Son sacrifice pleinement suffisant, d’une telle efficacité, d’une telle valeur, Lui permet de s’asseoir pour l’éternité à la droite de Dieu. S’asseoir marque le temps du repos après l’œuvre accomplie, en référence à Dieu qui, dans le livre de la Genèse, sanctifie le septième jour : « Ce jour-là ; il se reposa de toute l’œuvre de création qu’il avait faite »(Gn 2, 3).

Celle accomplie par le Christ ne saurait donc se répéter. Les versets suivants demandent quelques éclaircissements : «  …Jésus-Christ …s’est assis pour toujours à la droite de Dieu, il attend désormais que ses ennemis soient à ses pieds ». (He 10, 12-13). L’expression, assis à la droite de Dieu, était en Israël un titre royal. Quand le temple de Jérusalem et le palais royal étaient encore debout. Si on regardait vers l’Est, il se trouvait réellement à la droite du Temple. En contrebas, le trône du Roi se situait donc bien à la droite de ce que représentait le Temple : le trône de Dieu. Le jour de l’onction royale, le nouveau roi prenait donc place « à la droite de Dieu ». Dire que : « Jésus-Christ s’est assis pour toujours à la droite de Dieu », c’est pour l’auteur, affirmer qu’il est vraiment le roi-Messie attendu par le peuple. La phrase suivante, quant à elle, paraît déconcertante par sa teneur. Mais il faut la replacer dans son contexte. Dans l’Antiquité, des silhouettes représentant les ennemis du Royaume étaient gravées sur les marches des trônes. C’était, en quelque sorte, un gage de sécurité pour les sujets. En Israël, ne reste de cette coutume, que cette phrase dite « de la part de Dieu », à chaque nouveau souverain lors de son accession au trône : « Siège à ma droite, et je ferai de tes ennemis le marchepied de mon trône »[Ps 109 (110), 1]. Une manière pour l’auteur de signifier à ses lecteurs que le Christ est bien le descendant de David, le nouveau roi attendu, et qu’avec Lui, le monde ancien est révolu. C’est d’ailleurs bien ce que, guidé par l’Esprit Saint, il atteste : « Voici qu’elle sera l’alliance que j’établirai avec eux … Quand je leur donnerai mes lois, je les inscrirai sur leur cœur et dans leur pensée et je ne me rappellerai plus leurs péchés ni leurs fautes, or quand le pardon est accordé on n’offre plus le sacrifice pour le péché » (He 10, 16-18). Une manière de faire comprendre que, grâce au Christ, tous sont redevenus des Hommes et des Femmes libres, aimés de Dieu.

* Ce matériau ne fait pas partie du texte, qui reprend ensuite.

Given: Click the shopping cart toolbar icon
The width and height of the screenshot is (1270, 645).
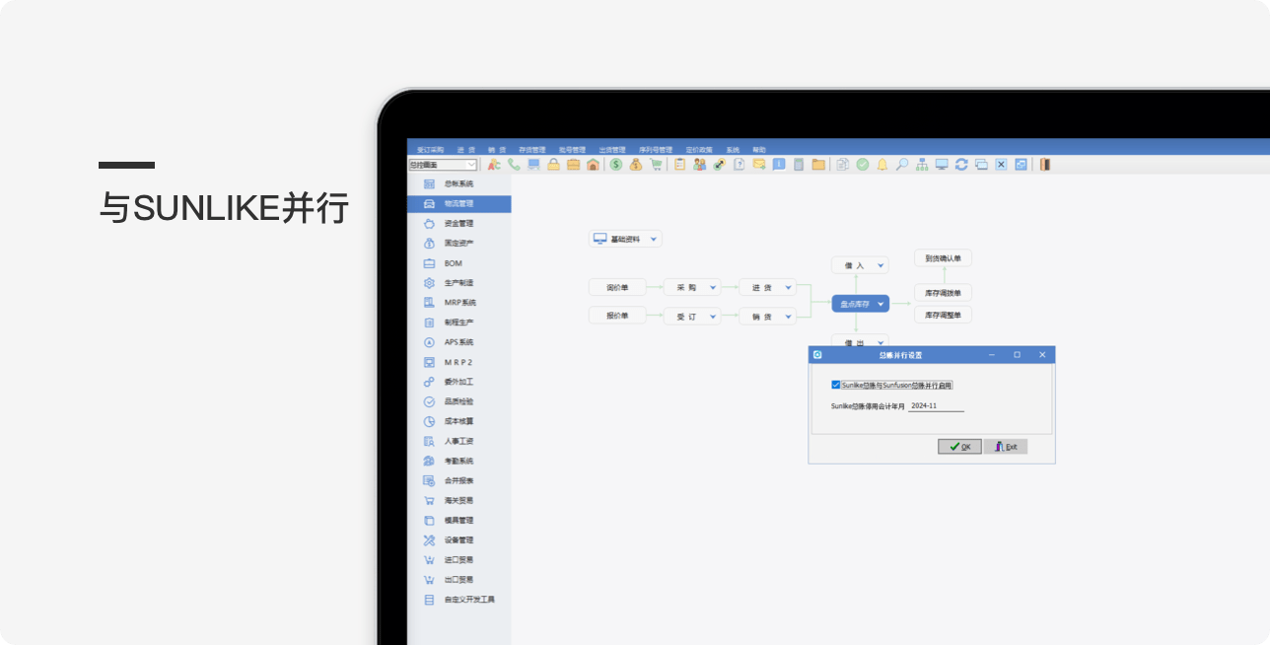Looking at the screenshot, I should pyautogui.click(x=656, y=165).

Lorsque le célébrant, au moment de la liturgie eucharistique, nous invite à la prière par ces mots : « Prions ensemble, au moment d’offrir le sacrifice de toute l’Eglise » le sens en est différent. Il signifie accomplir un acte sacré (sacrum facere). Le prophète Osée le dit de la part de Dieu : « Je veux la fidélité, non le sacrifice, la connaissance de Dieu, plus que les holocaustes »(Os 6, 6). Sœur Anne Lécu dans son livre Ceci est mon corps, rappelle cette autre phrase biblique : [« Tu ne voulais ni offrande, ni sacrifice, tu as ouvert mes oreilles ; tu ne demandais ni holocauste ni victime, alors j’ai dit « Voici je viens » (Ps 39 (40) 7-8). Elle souligne que, lorsque le célébrant prononce cette phrase,  « Vous ferez cela en mémoire de moi », c’est une force pour demain et pour tout de suite quand nous retournons chez nous. C’est un envoi, un appel et une invitation : à vivre dans l’amour, à ne pas tomber dans la jalousie, la haine, la rancœur, la violence … et à faire vivre nos frères.

Georgette

* Sources : Marie-Noëlle Thabut, Bibliquest.